3 Things to Consider Before You Raise Dairy Steers
“Bull or heifer?” It’s probably the most common question asked by dairy producers once a newborn calf hits the ground. Chances are, if you see a scowl furrow a farmer’s brow, the calf is most likely a bull.
While it might be frustrating when your favorite cow in the herd produces a bull calf, it does not mean that that calf does not poses some value. In fact, dairy beef makes up approximately 20% of the fed cattle market and have the genetic capabilities to produce high quality beef that is well-marbled with minimal backfat, according to Tara Felix, an Extension beef specialist with Pennsylvania State University. This means that there is a reliable market for dairy steers within the beef industry.
But before you begin to raise your bull calves, there are a few things to consider:
Facilities, Facilities, Facilities
One of the most important factors when raising dairy steers is the availability of space. Do you have enough hutches? Enough pens? Or perhaps even an extra barn to finish these steers out?
“Dairy steers require more housing and shelter than conventional beef breeds of the same age,” Felix says. “Footing is very important because dairy beef steers are fed for nearly a year. Unbedded concrete or slatted floors can result in lameness.”
If space is a limiting factor for your operation, it may be best to only raise your replacement animals. But if you do have enough room, raising dairy steers may be an option.
Do You Have Enough Feed?
Another factor to keep in mind is the amount of feed these animals will consume. Mature dairy steers will eat roughly 18-20 lb. of feed per day, according to the Product of Extension Beef Cattle Resource Committee. Therefore, it is important to analyze your feed inventory to ensure that there is enough to support these additional animals.

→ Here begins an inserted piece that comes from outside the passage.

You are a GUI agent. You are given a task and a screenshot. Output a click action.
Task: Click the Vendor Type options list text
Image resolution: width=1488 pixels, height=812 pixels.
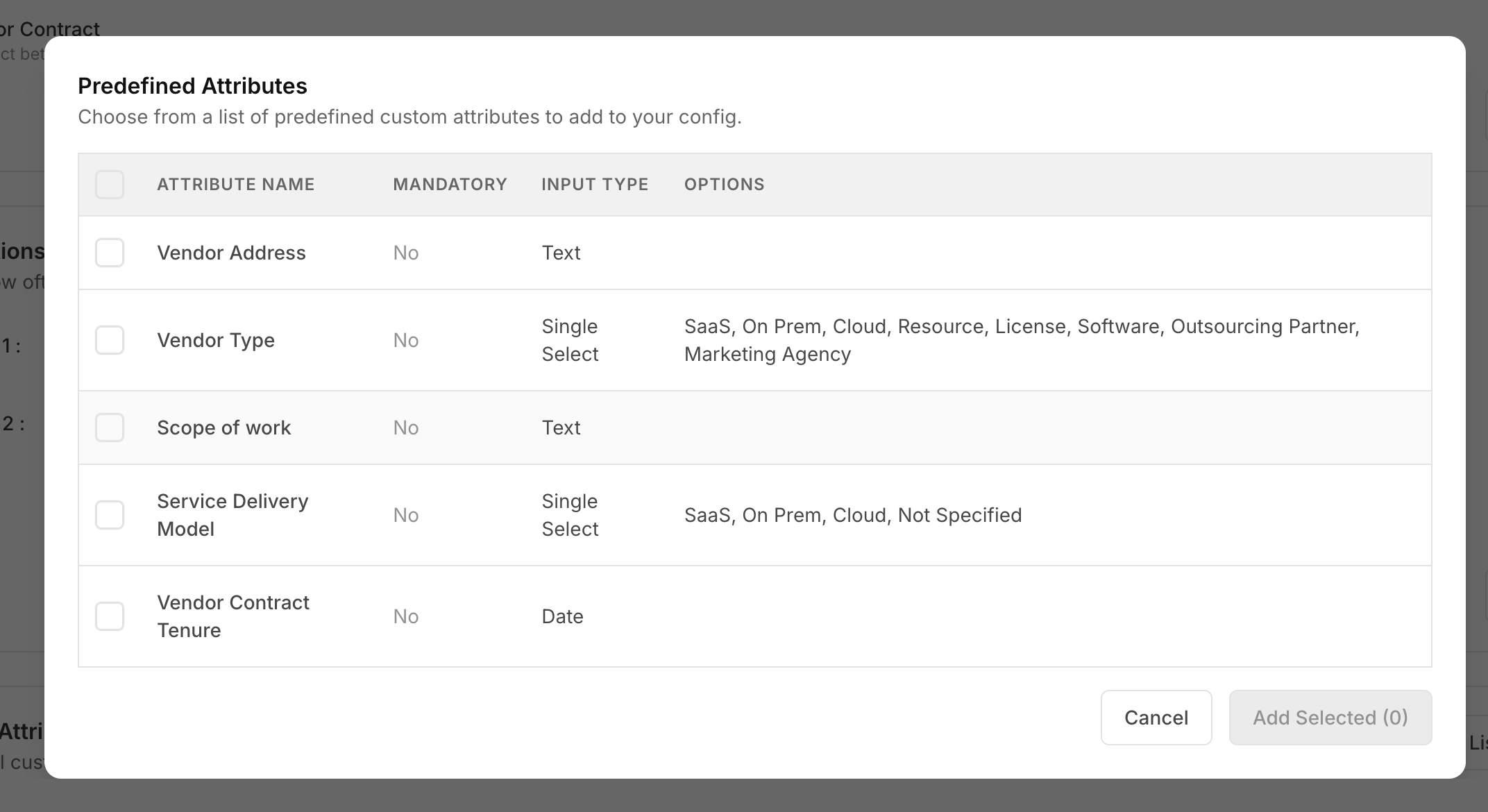tap(1021, 340)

“Producing an acceptable-quality carcass from dairy beef steers requires feeding the animals a high-energy ration and marketing them at an early age (12 to 14 months) and acceptable weight (1,150 to 1,450 pounds),” Felix says. “Because of the higher ratio of feed to weight gain compared with traditional beef breeds, it will be most economical to target early, rapid weight gain in dairy beef steers to try to reach slaughter weight at as young an age as possible. Calves fed for more than 20 months are typically not profitable.”
One caution when feeding dairy steers is to remember that steers need to be fed a high concentrate diet instead of a forage-based program in order to achieve a better average daily gain.
Treat Calves Equally.
When raising dairy steers from birth, it is crucial to provide the same care to the bulls as you would your newborn heifers.
“The future profitability of bull calves is greatly impacted by the care they receive during the first hours and days of life,” says Frank Wardynski, a Michigan State University Extension agent. “Calves that do not receive adequate immunoglobulin transfer within the first few hours of life are at greater risk of diseases such as scours and pneumonia and exhibit mortality rates twice those of calves receiving adequate immunoglobulin transfer. Management recommendations for steer calves need to be the same as the heifers if they are to be healthy and vigorous.”
Raising dairy steers can be a profitable addition to your operation, but only if it is properly managed. Before diving in head first, consider these key components along with the amount of labor that comes along with rearing these additional animals.